Hey, I know we’ve got a few Aussies on the board here! So I’m asking you to explain the slang in this song for me:
Specifically, “and the men chunder”.
What the hell is “chunder”?
Cuz I feel like chundering sometimes, except I don’t know what’s involved. Can I chunder by myself? Will people frown upon me if I do so? Hep me, I be hyp-mo-tized!
I was in Australia in 1983-84, and my Aussie friends assured me that the term comes from “Watch Under!”.
Apparently, getting shitfaced while stuffing yourself with clams at a barbecue on the beach, then engaging in recreational distance barfing off a bridge/boardwalk/pier/balcony/whatever was available was considered great fun. It was only polite to give a warning to those under you.
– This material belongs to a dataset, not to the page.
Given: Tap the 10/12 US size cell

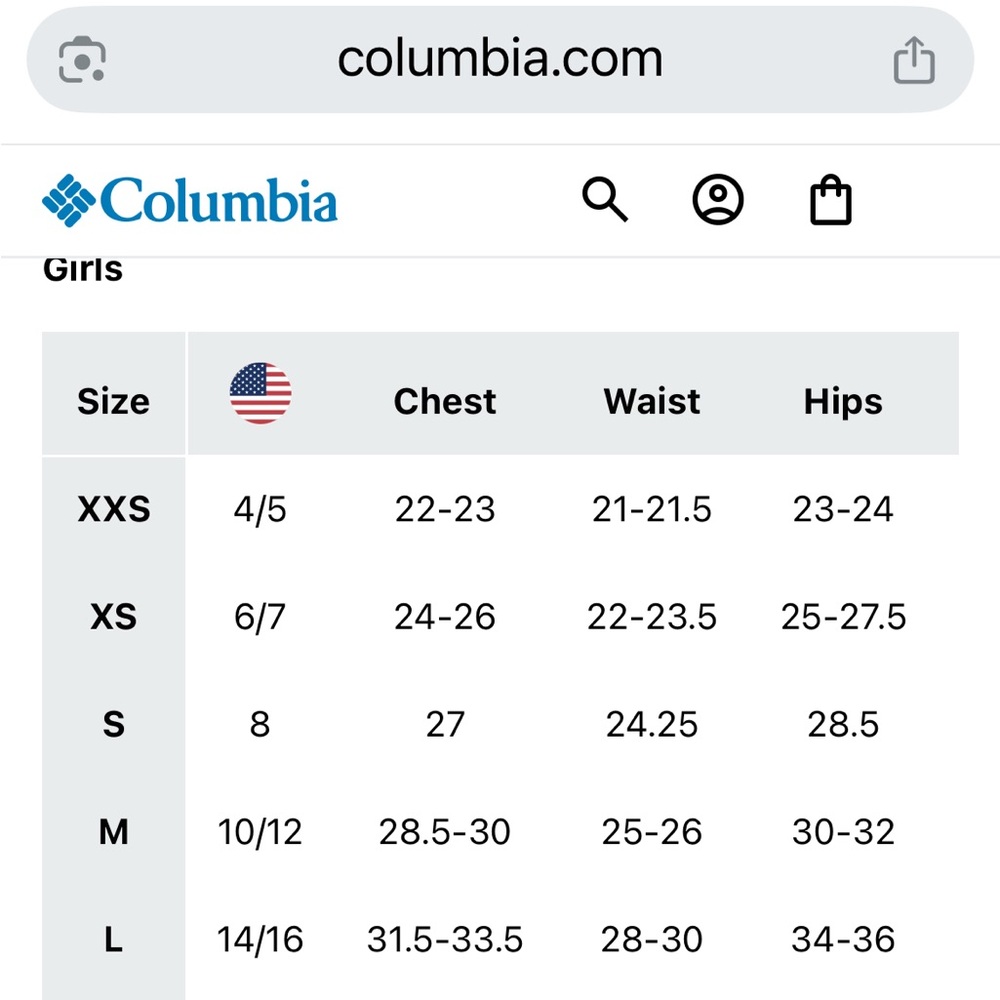Looking at the screenshot, I should pyautogui.click(x=260, y=831).
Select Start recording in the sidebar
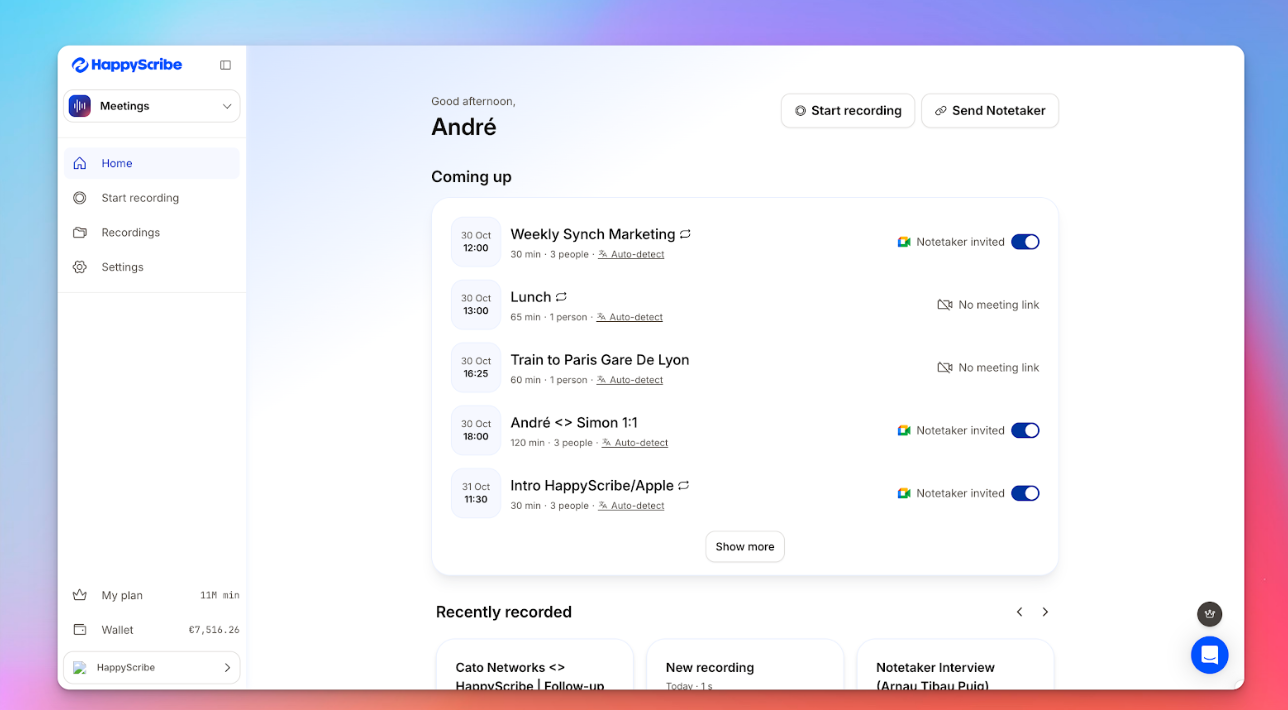This screenshot has width=1288, height=710. click(x=138, y=197)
If I may take the admittedly uncertain step of being an American answering a question about a foreign country, allow me to suggest that you may have misinterpreted a part of that delightful little prose by Barry McKenzie.
To wit - the “Manly Pier” he’s referencing is surely meant to refer to the actual pier in the town of Manly, Australia which, according to their website, is
1000 pardons if you were simply being irreverent there, or, indeed, if I’m wrong about what McKenzie actually meant; but having been to Manly before, it just seems like the kind of place that deserves whatever publicity it can get.
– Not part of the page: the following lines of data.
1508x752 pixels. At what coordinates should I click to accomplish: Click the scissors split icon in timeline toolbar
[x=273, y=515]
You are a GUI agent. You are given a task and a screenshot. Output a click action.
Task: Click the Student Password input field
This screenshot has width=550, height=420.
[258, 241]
I also seem to remember reading another term for barfing was “calling Earl.” It was either in the Tony Horwitz book One for the Road, or if not, Bill Bryson’s In a Sunburned Country.
Talking to God on the porcelain phone is one of my favourite euphemisms.
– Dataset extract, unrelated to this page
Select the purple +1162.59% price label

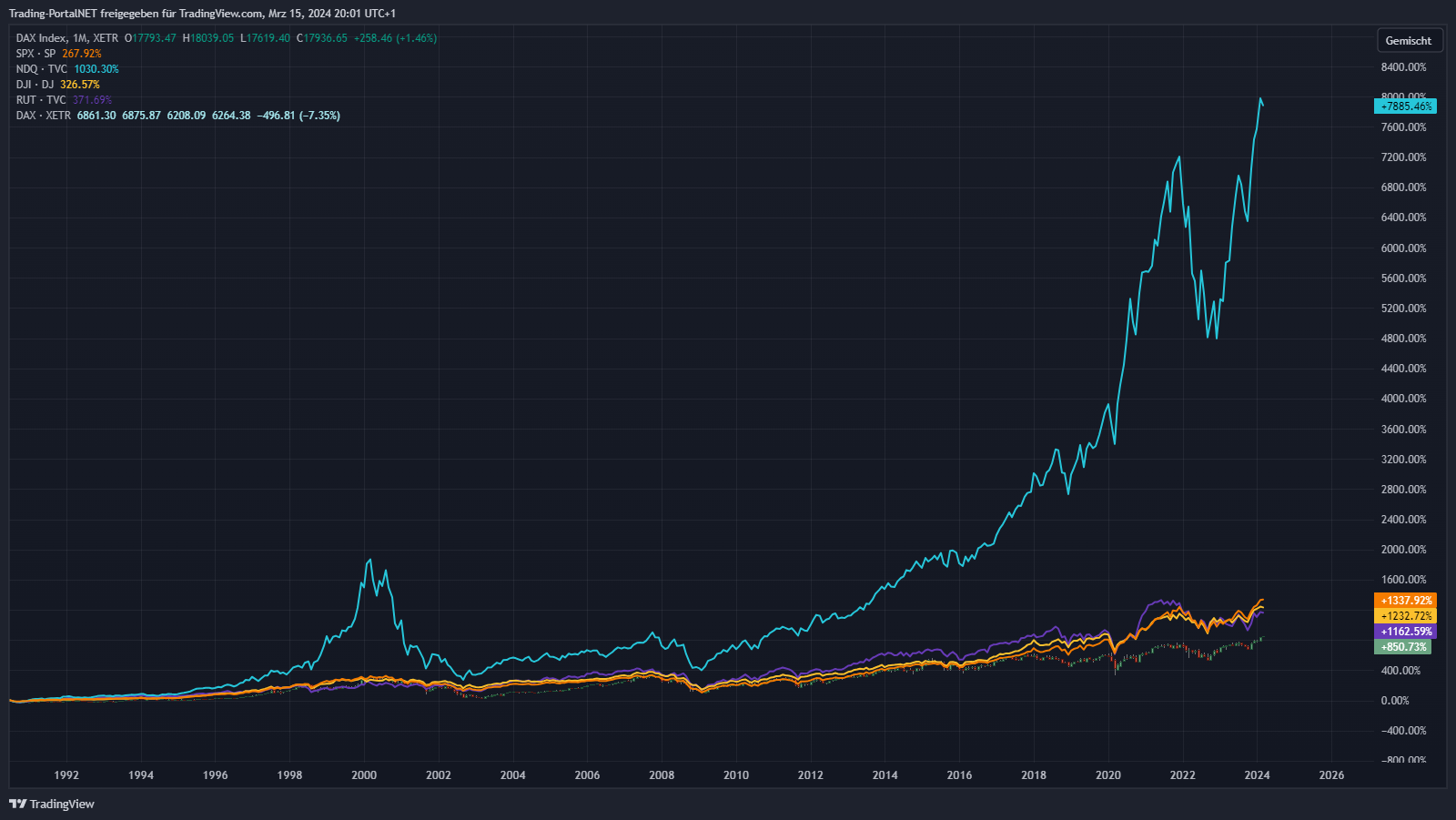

(I suspect that Aussies have words/descriptions for spew much in the same was as the inuit have words for snow)
Tangential question: it seems to me that the singer doesn’t sound very Australian. Is this an Aussie accent, and just a different one from what many of us foreigners are used to, or what? Even early in the song, the way he sings "breakfast ", for example, is cute and interesting but I don’t know what accent I would associate with, if forced to have a guess.
And now I have to go and listen to “Men Without Hats” because I always tend to confuse those two groups such that one always ends up making me think of the other one and then I go off to listen. Yes, I am an expert in happy time-wasting.
Men Without Hats were Canadians weren’t they? Ah well, they’re all colonials.
Something I learned on this board is that the flute solo in that song is an adaptation of the Kookabarra song, and that Men at Work were unsuccessfully sued over it.
Geek trivia: written on the front of their “fried out kombi” is “TANELORN RULES”, which greatly excited me when I first saw the video, having read lots of Michael Moorcock (and thinking it cool at the time).